Three weekends ago, we drove from New York to Baltimore to visit with family. We had planned this for awhile, but there was added urgency: knowing the world was about to change in a big way. Or in many big ways.
The hints were clear, from China and elsewhere: major steps would need to be taken—by people, businesses and governments—to slow the spread of a new virus against which there was yet no defense other than, mainly, hiding out. Not only were quarantines likely, but it was reasonable to suspect that whole sectors of the economy would be disabled.
Since then, all that has happened. And more.
On the drive down we also tried to guess, just among ourselves, about what would be the second, third and fourth order effects of, for example, shutting down retail, education or other social and economic sectors. None of our guesses came close to what has happened since then, or what the full effects will be.
As of today, sports, live entertainment, conferences, travel, church, education, business, restaurants, and much more are closed, reduced, forbidden or sphinctered to trickles of activity. Levels of economic and social anesthesia, and degrees of personal freedom (and risk) differ widely by state, county and municipality. As for effects, however, it’s hard to see far beyond the obvious: domestic confinements, closed stores, empty streets, trucks still rolling down highways.
Two weeks ago today, a few days after that weekend, my wife and I relocated our butts to our house in Santa Barbara and haven’t left since then except for two quick trips to a market (by my wife) and daily long walks in the woods (by me). We are also working more than ever, it seems, mostly on our computers and phones. This Internet thing timed its existence well.

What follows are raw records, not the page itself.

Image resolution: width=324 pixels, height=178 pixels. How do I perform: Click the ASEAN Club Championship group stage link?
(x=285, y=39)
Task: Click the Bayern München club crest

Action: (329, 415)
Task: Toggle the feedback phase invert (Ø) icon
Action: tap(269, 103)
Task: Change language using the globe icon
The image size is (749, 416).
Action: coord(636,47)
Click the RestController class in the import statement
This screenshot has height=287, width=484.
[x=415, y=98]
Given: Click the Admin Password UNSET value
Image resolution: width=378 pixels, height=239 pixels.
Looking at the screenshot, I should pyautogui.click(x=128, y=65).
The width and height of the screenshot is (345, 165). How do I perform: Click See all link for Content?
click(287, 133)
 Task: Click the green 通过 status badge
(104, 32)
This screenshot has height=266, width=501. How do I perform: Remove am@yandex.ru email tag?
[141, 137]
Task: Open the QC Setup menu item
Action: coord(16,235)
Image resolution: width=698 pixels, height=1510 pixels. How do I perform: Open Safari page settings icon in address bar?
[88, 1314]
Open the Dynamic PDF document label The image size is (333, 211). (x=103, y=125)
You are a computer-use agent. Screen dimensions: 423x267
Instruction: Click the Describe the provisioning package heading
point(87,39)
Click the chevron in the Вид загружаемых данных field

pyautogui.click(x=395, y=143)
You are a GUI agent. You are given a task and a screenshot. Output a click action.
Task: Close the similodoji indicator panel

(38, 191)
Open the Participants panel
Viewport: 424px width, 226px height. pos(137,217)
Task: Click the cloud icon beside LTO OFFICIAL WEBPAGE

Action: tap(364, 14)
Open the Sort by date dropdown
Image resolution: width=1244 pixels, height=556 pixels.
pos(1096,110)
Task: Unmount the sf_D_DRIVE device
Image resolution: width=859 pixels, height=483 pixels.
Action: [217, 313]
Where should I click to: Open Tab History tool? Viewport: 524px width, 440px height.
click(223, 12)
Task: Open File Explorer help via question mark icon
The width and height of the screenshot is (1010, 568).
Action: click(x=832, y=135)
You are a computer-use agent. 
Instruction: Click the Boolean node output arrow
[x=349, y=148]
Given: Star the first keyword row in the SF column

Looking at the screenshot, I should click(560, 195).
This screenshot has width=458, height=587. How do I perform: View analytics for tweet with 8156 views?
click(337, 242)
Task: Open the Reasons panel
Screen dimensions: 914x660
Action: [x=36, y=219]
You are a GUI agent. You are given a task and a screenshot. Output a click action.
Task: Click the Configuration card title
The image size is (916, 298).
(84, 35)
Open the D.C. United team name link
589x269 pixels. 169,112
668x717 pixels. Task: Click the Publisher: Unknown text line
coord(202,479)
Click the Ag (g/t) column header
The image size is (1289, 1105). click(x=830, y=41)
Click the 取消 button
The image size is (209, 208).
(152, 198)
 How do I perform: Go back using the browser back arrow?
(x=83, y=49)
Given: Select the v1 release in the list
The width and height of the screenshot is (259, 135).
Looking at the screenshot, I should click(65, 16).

As for writing, a rule I generally fail to follow is the one Quakers have for silent meetings: “Don’t speak unless you can improve on the silence.” But what we have now, with this coronavirus pandemic, is the opposite of silence. I don’t know how to improve on that, so I’ll default for now to the Quaker option.
Leaders in business and government do need to speak up, of course. I hope you listen to them and make up your own mind about what they say. Meanwhile I’ll stick to sharing what I hope might be useful, inside my own communities. Also trying to get some work done in what I’m sure we can all agree is a very pivotal moment in world history.
Another thing we might be sure about is that there will be no end to books, movies and plays about this moment in time. I just hope it’ll be fun, in at least some ways, to look back on it.